Unlock Editor’s Digest for free
FT editor Roula Khalaf has chosen her favorite stories in this weekly newsletter.
Bond giant Pimco says the fallout from President Donald Trump’s trade war could send euro zone interest rates back to “emergency levels” as policymakers seek to cushion the blow to the struggling euro zone economy. I warned you that it’s sexual.
Andrew Boles, chief investment officer for global fixed income at the $2 trillion firm, predicts there will be “multiple games” on tariffs, a policy the next U.S. president will reiterate. He said it was a policy of intimidation.
Boles told the Financial Times that “the worst trade situation is going to be difficult” for Europe. “I tend to think we’re pricing in a fairly smooth path.”

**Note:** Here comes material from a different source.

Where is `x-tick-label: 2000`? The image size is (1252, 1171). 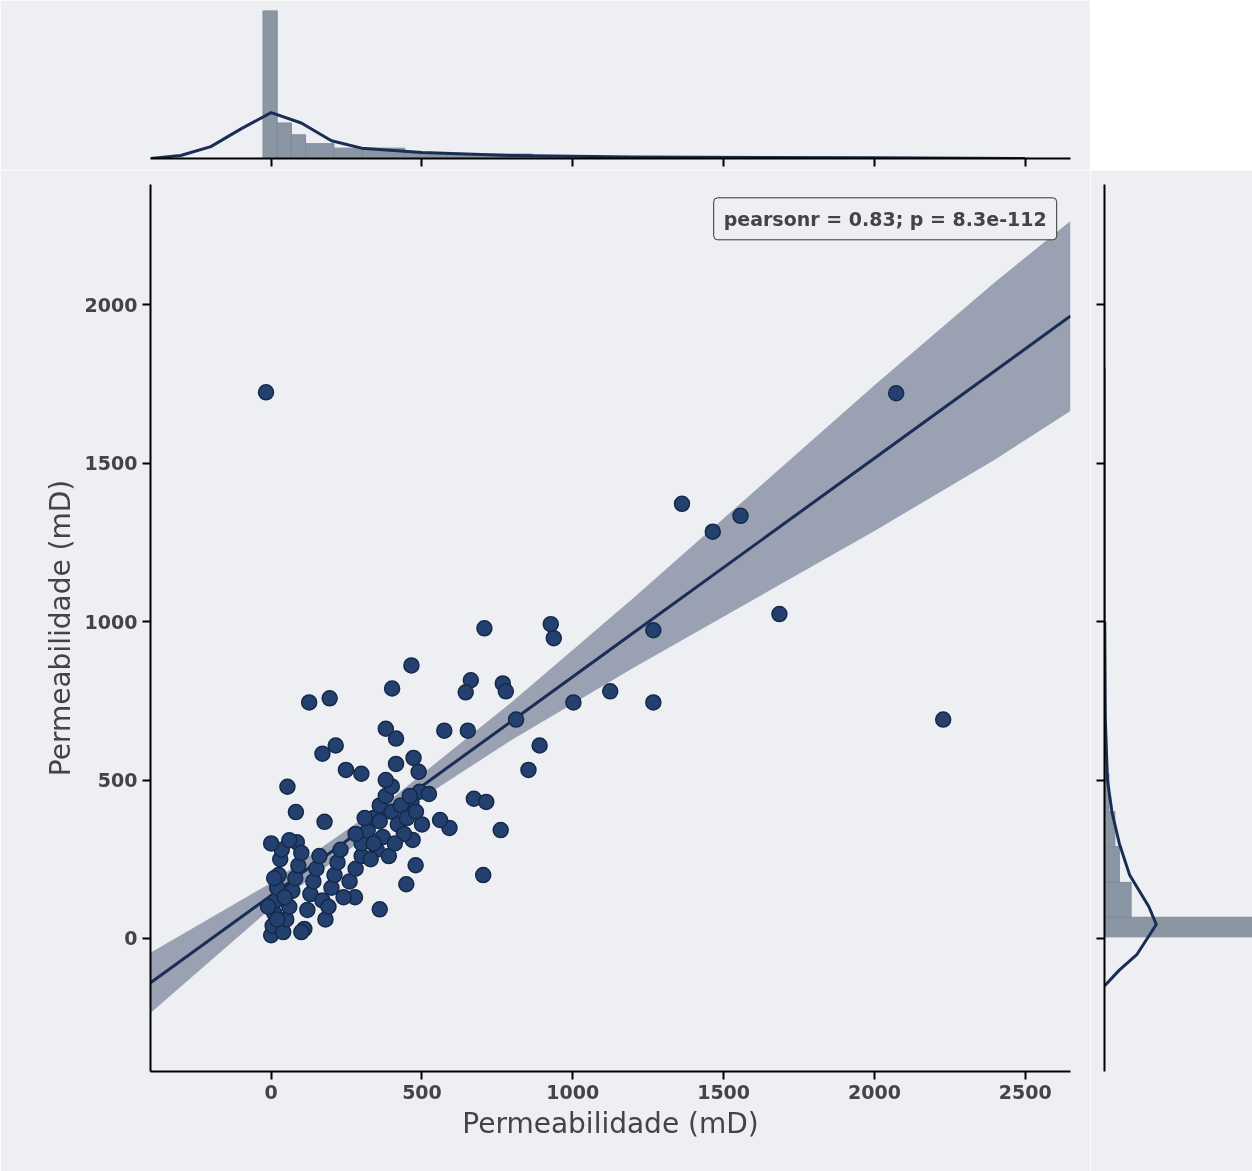 x-tick-label: 2000 is located at coordinates (874, 1092).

European assets have fallen sharply as markets brace for President Trump’s “America First” policy package. The euro has fallen more than 5% since late September to around $1.06, as investors look for more aggressive interest rate cuts from the European Central Bank to offset the gloomy outlook for the region’s exporters. There is.

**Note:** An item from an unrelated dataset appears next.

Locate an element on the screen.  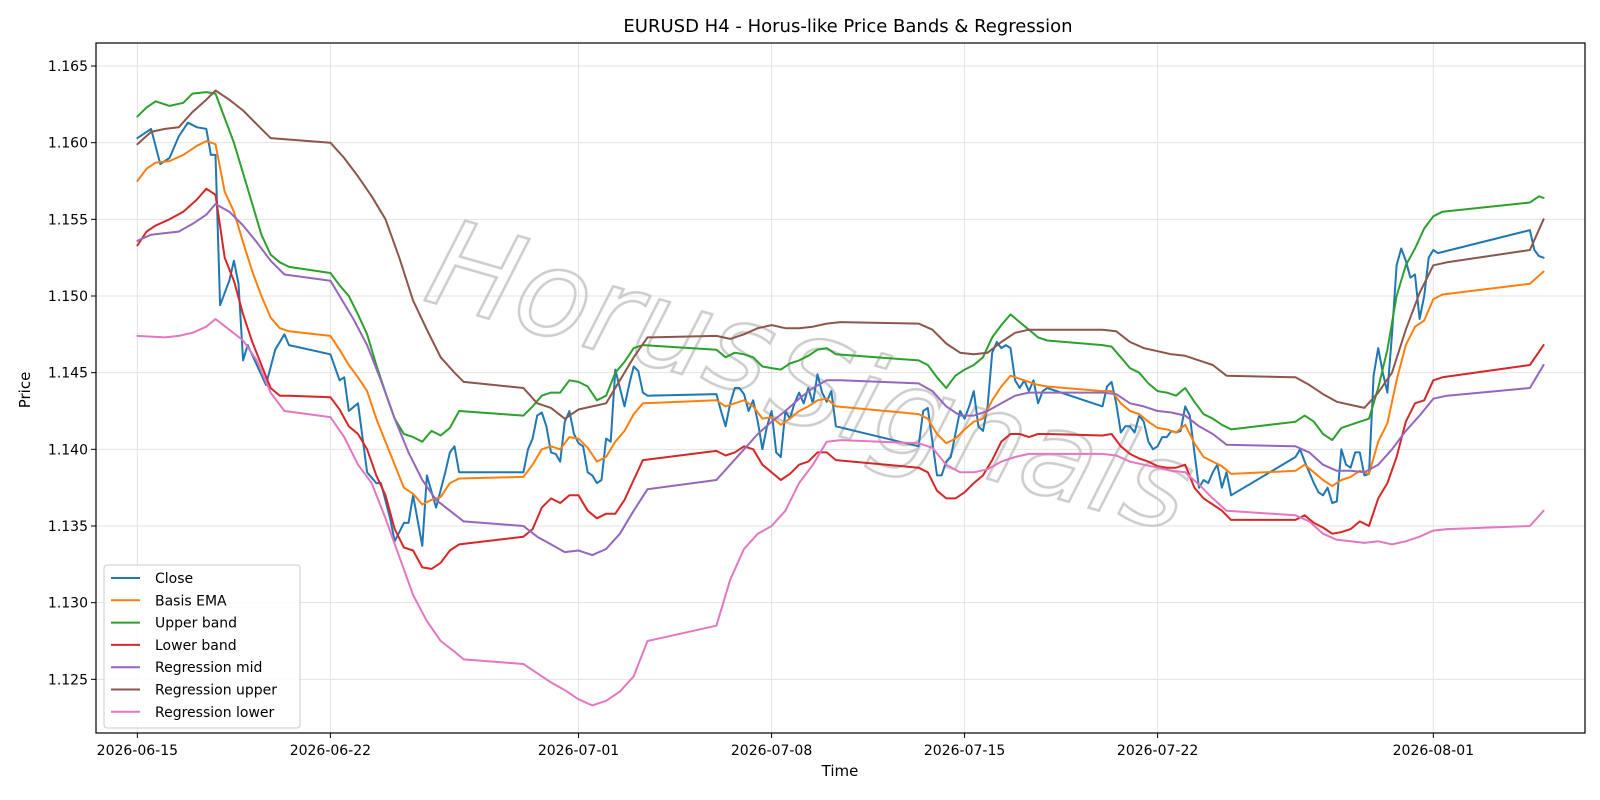
legend-label-lower-band: Lower band is located at coordinates (196, 646).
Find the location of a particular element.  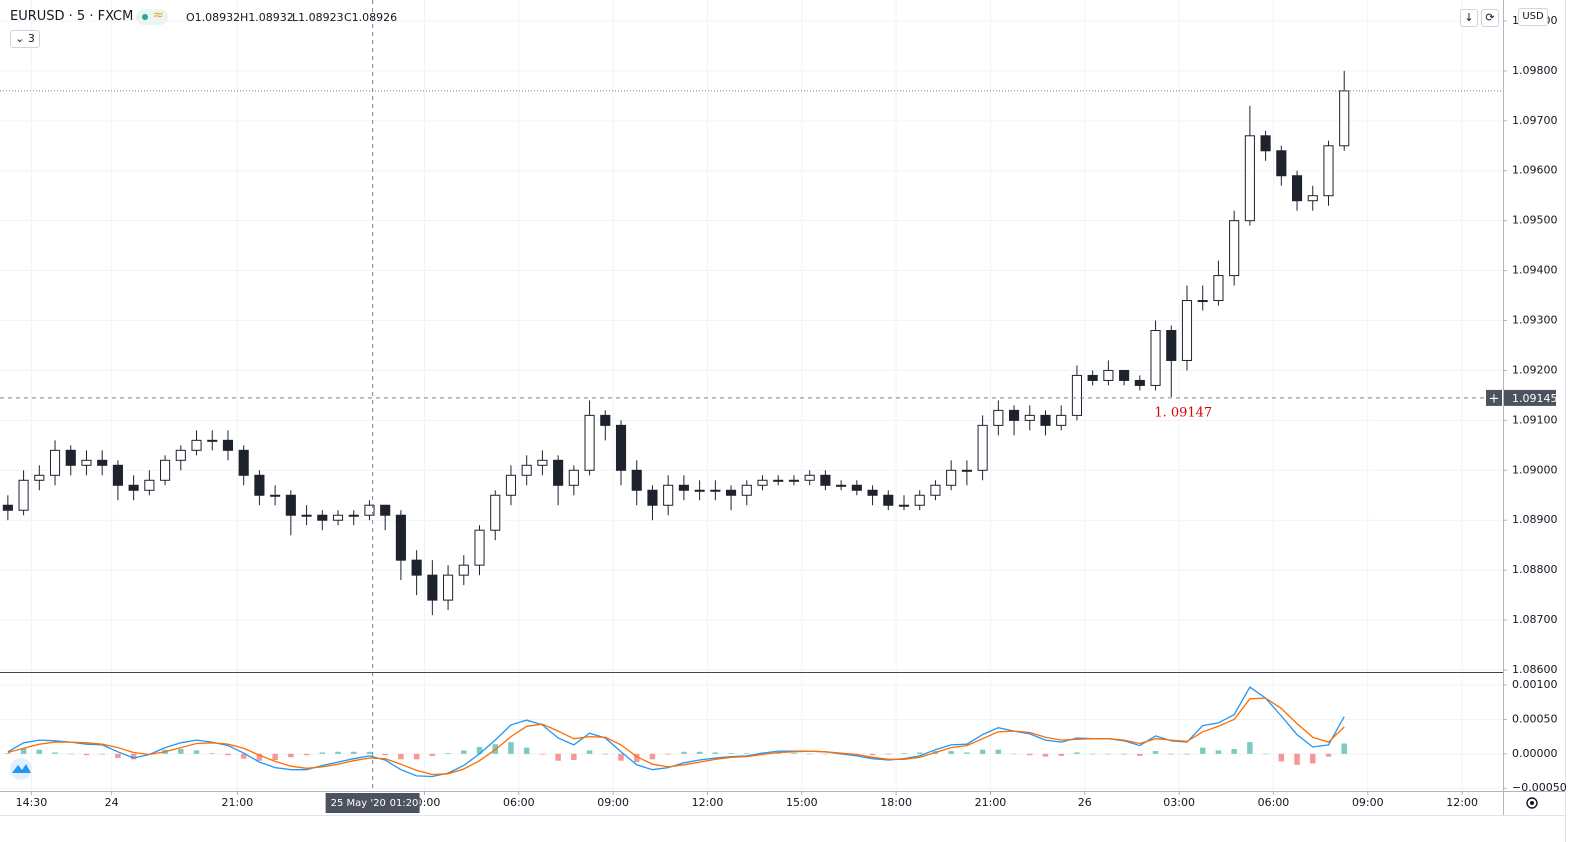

Traders in the swap market now say they expect the ECB deposit rate to fall to 1.75% from the current level of 3.25% before the ECB stops cutting rates.

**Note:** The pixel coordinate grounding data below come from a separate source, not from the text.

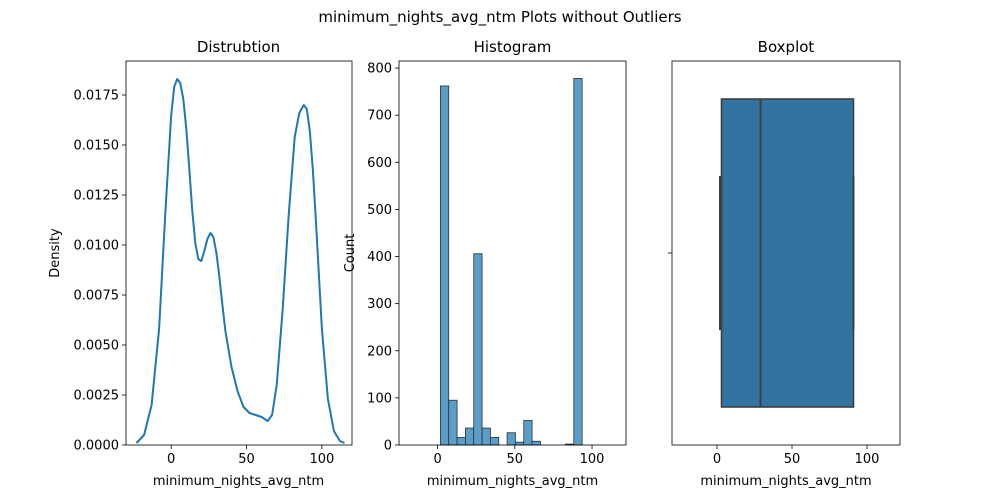 The width and height of the screenshot is (1000, 500). What do you see at coordinates (97, 246) in the screenshot?
I see `y-tick-label: 0.0100` at bounding box center [97, 246].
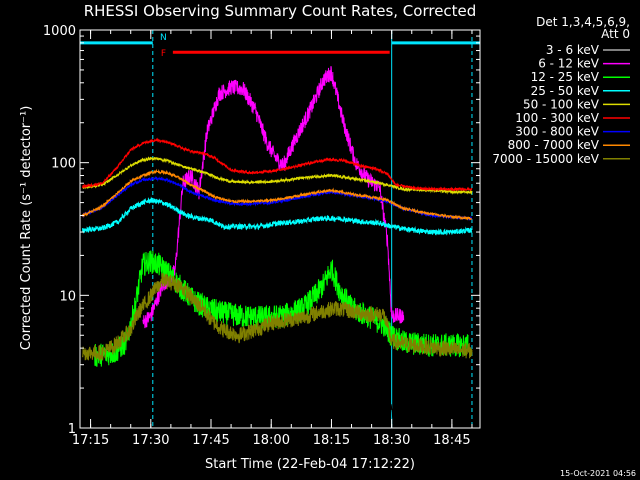 This screenshot has width=640, height=480. What do you see at coordinates (554, 145) in the screenshot?
I see `legend-label: 800 - 7000 keV` at bounding box center [554, 145].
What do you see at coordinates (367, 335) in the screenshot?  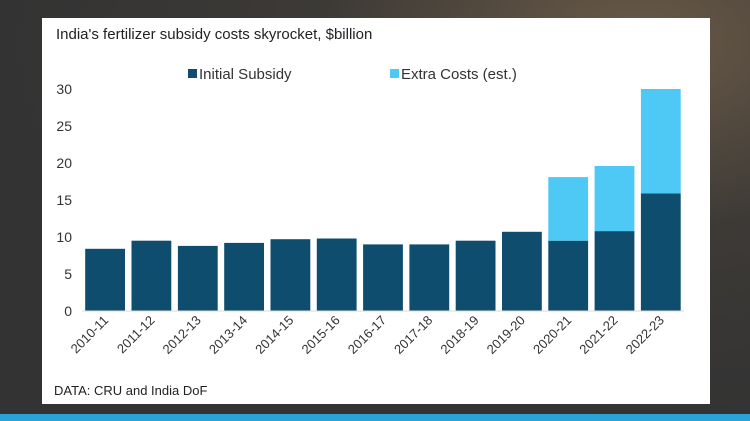 I see `x-tick-label: 2016-17` at bounding box center [367, 335].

But Boles believes the ECB can go further. “If the outcome is worse than expected, where the ECB raises policy rates further to emergency levels, we could easily factor in a lower final rate,” he said. As a result, Pimco expects the euro to weaken further against the dollar.
Two years ago, the ECB ended eight years of negative interest rates to combat a surge in inflation after the coronavirus pandemic.
Some investors see hedge fund manager Scott Bessent, whom Trump nominated as Treasury secretary, to provide a moderating influence on Trump’s more radical economic policies. This belief triggered the dollar to pull back from its post-election highs.
“I think the market is broadly pricing in a fairly optimistic outcome,” Boles said. “You can see the upside risks, but it’s easy to spot the downside risks.”
Mr Balls said in the UK the economic damage from the global trade war would also leave “plenty of room” for a cut in the so-called final interest rate.
Investors now expect the Bank of England to cut interest rates by three quarter points by the end of next year, taking UK interest rates to 4%.
He said Pimco currently favors British government bonds over U.S. Treasuries on the view that interest rates could fall further.
Although Boles is pessimistic about the risks facing the euro zone economy, he does not expect French government debt, reeling from the recent fiscal crisis that led to the collapse of Michel Barnier’s government, to fall further. He said no.
France’s 10-year borrowing costs recently reached a 12-year high compared to Germany. Boles said the widening gap correctly reflected the worsening outlook for France’s finances.
He also said the lack of “contagion” in other eurozone markets showed the French crisis was unlikely to become a systemic problem in the currency area.
“We had a war, we had a pandemic, we had a series of shocks, we had a radical government in Italy, we had political trauma in France, we had a series of stress tests, and European markets performed very well,” Boles said. said.